Anyways tcusr I need your help on understanding this line of code:
uint64_t blocked_down = 0x7FFFFFFFFFFFFFFFull >> std::countl_zero(block & mask | 1ull);

I made the inner core for arithmetic much cleaner now because I saw some intrinsics are hidden in there:
For example there was X & (1 << p) - 1 which perfecly maps to BZHI. Not all compilers find that. Now its another 5% faster and the code shrank by 5 lines.

If we find an elegant solution for blocked_down part it would be perfect. I can feel that there is an elegant solution hidden in there somewhere. I dont know where that 0x7FFFFFFFFFFFFFFFull comes from and why to shift by that amount. The lookup for any slider is getting close to 3 lines of code with a lookup table of 2Kb.
So a small table and short code without too many dependencies. I like that a lot.
Code: Select all
	/* Start of code */
	static const inline uint64_t slide_arithmetic(int p, uint64_t block) {
		//BZHI
		//[src & (1 << inx) - 1] ;
		// split the line into upper and lower rays
		uint64_t mask = _bzhi_u64(block, p);

		// for the bottom we use CLZ + a shift to fill in from the top
		uint64_t blocked_down = 0x7FFFFFFFFFFFFFFFull >> std::countl_zero(block & mask | 1ull);

		//_blsmsk_u64 = X^X-1
		// the intersection of the two is the move set after masking with the line
		return (_blsmsk_u64(block & ~mask) ^ blocked_down);
	}

	static const inline uint64_t Queen(uint64_t s, uint64_t occ)
	{
		const uint64_t* r = rank_mask.data() + 4 * s;
		return slide_arithmetic(s, r[0] & occ) & r[0]
			 ^ slide_arithmetic(s, r[1] & occ) & r[1]
			 ^ slide_arithmetic(s, r[2] & occ) & r[2]
			 ^ slide_arithmetic(s, r[3] & occ) & r[3];
	}
tbh i have trouble understanding the code too, but i can try
this is 0x7FFFFFFFFFFFFFFFull
Code: Select all
+---+---+---+---+---+---+---+---+
| X | X | X | X | X | X | X |   | 8
+---+---+---+---+---+---+---+---+
| X | X | X | X | X | X | X | X | 7
+---+---+---+---+---+---+---+---+
| X | X | X | X | X | X | X | X | 6
+---+---+---+---+---+---+---+---+
| X | X | X | X | X | X | X | X | 5
+---+---+---+---+---+---+---+---+
| X | X | X | X | X | X | X | X | 4
+---+---+---+---+---+---+---+---+
| X | X | X | X | X | X | X | X | 3
+---+---+---+---+---+---+---+---+
| X | X | X | X | X | X | X | X | 2
+---+---+---+---+---+---+---+---+
| X | X | X | X | X | X | X | X | 1
+---+---+---+---+---+---+---+---+
  a   b   c   d   e   f   g   h
by shifting right it makes sure to only fill the bottom of the first encountered piece (msb), but idk if it's right

So this sounds like BEXTR to me. But only between some bits. I dont understand it -.-
https://en.wikipedia.org/wiki/X86_Bit_m ... uction_set

block is the masked line
block & mask is the masked lower half of the line (positive ray)
block & mask | 1ull i dont understand

Isnt there a trick to get positive rays faster?

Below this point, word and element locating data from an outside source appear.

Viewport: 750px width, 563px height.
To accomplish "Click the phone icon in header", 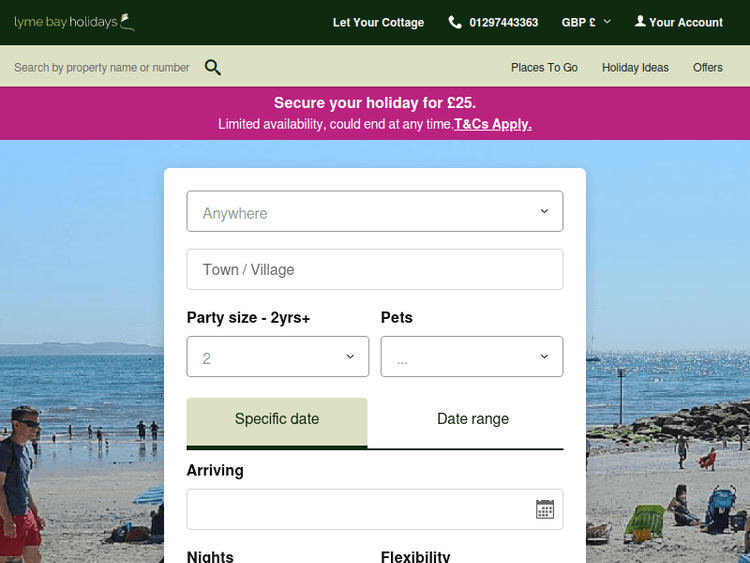I will coord(455,22).
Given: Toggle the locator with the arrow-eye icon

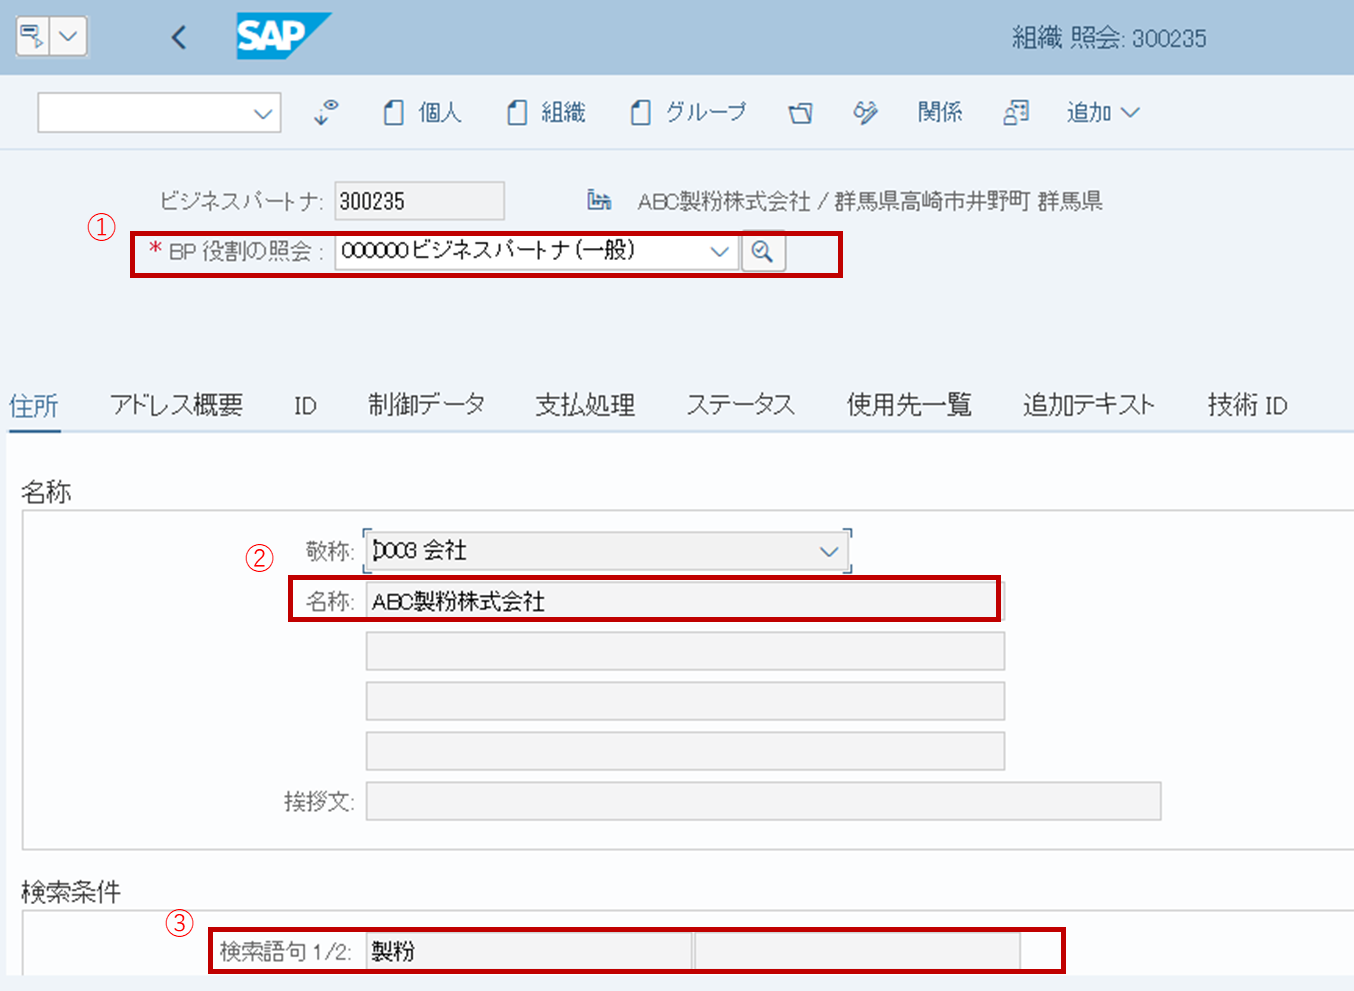Looking at the screenshot, I should click(325, 112).
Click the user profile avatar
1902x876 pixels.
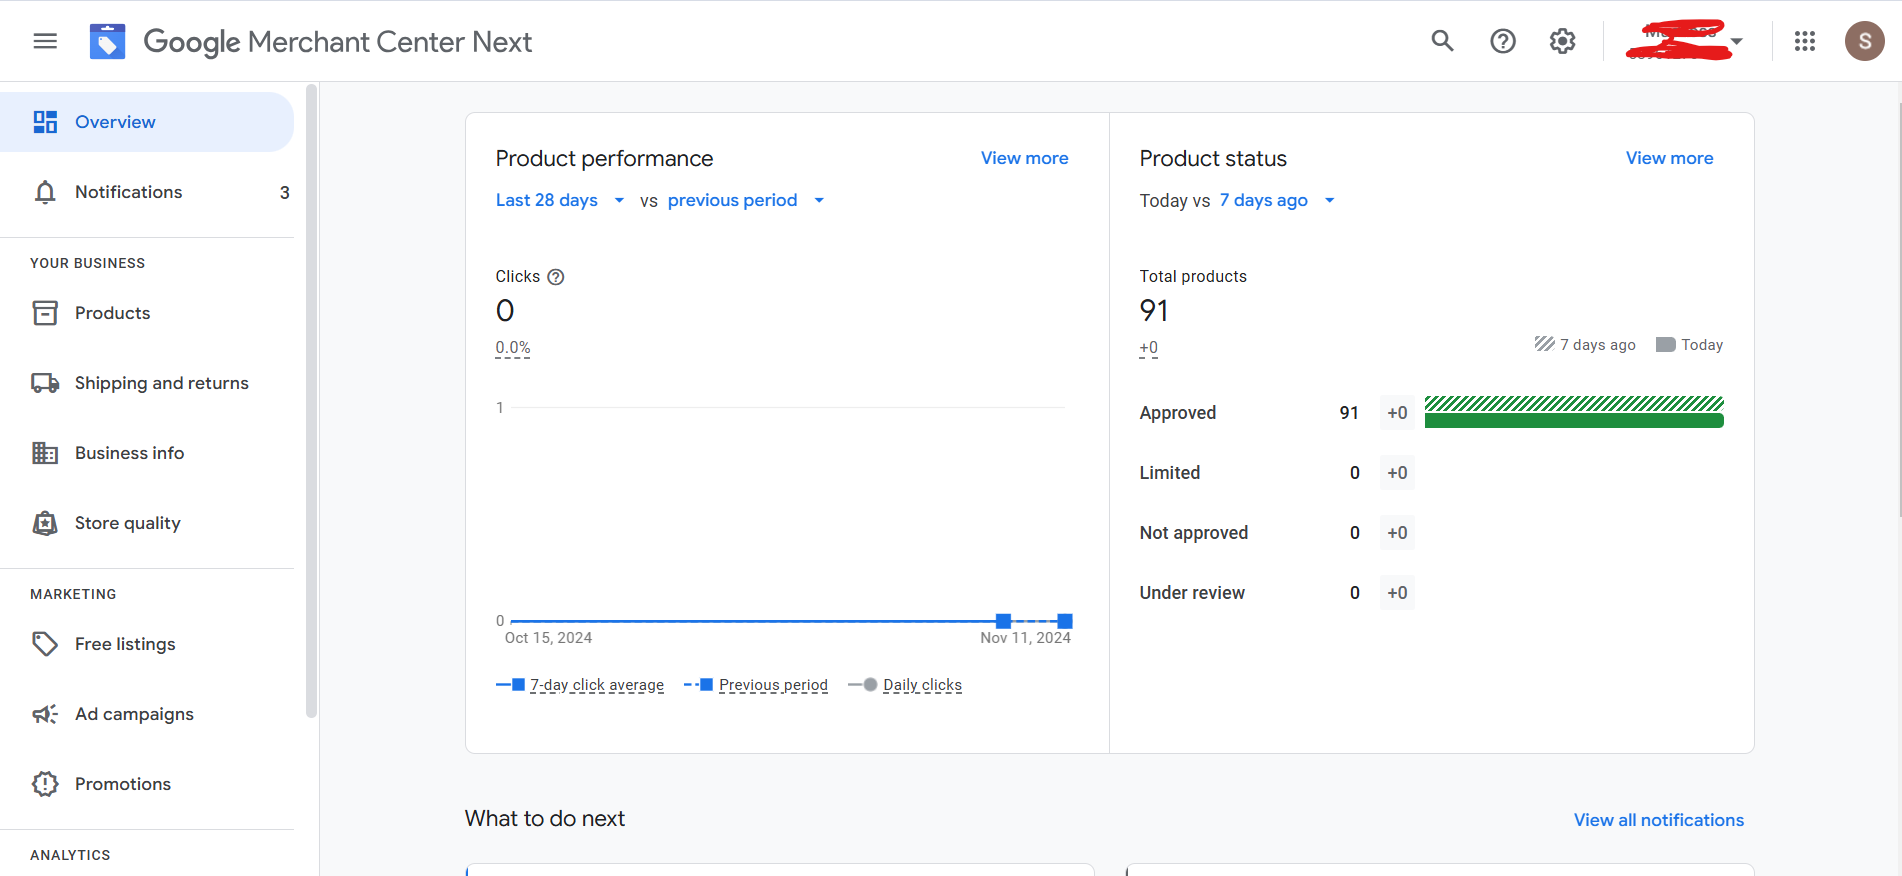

tcusr · Post by **tcusr** » Mon Dec 13, 2021 9:48 pm

dangi12012 wrote: ↑Mon Dec 13, 2021 9:41 pm
tcusr wrote: ↑Mon Dec 13, 2021 9:03 pm
dangi12012 wrote: ↑Mon Dec 13, 2021 8:32 pm
tcusr wrote: ↑Mon Dec 13, 2021 7:11 pm but the problem is that, as hgm rightfully says, most engines spend most of their time on captures so they won't even generate the rest of quiet moves.
a quick way to generate captures is much more useful, both for qsearch and staged move generation
Nah hgm also said on other threads with bitboards you can select capturing moves with a single "and operation" on the enemy occupation. So you just do atk & enemy and have the moves to search first.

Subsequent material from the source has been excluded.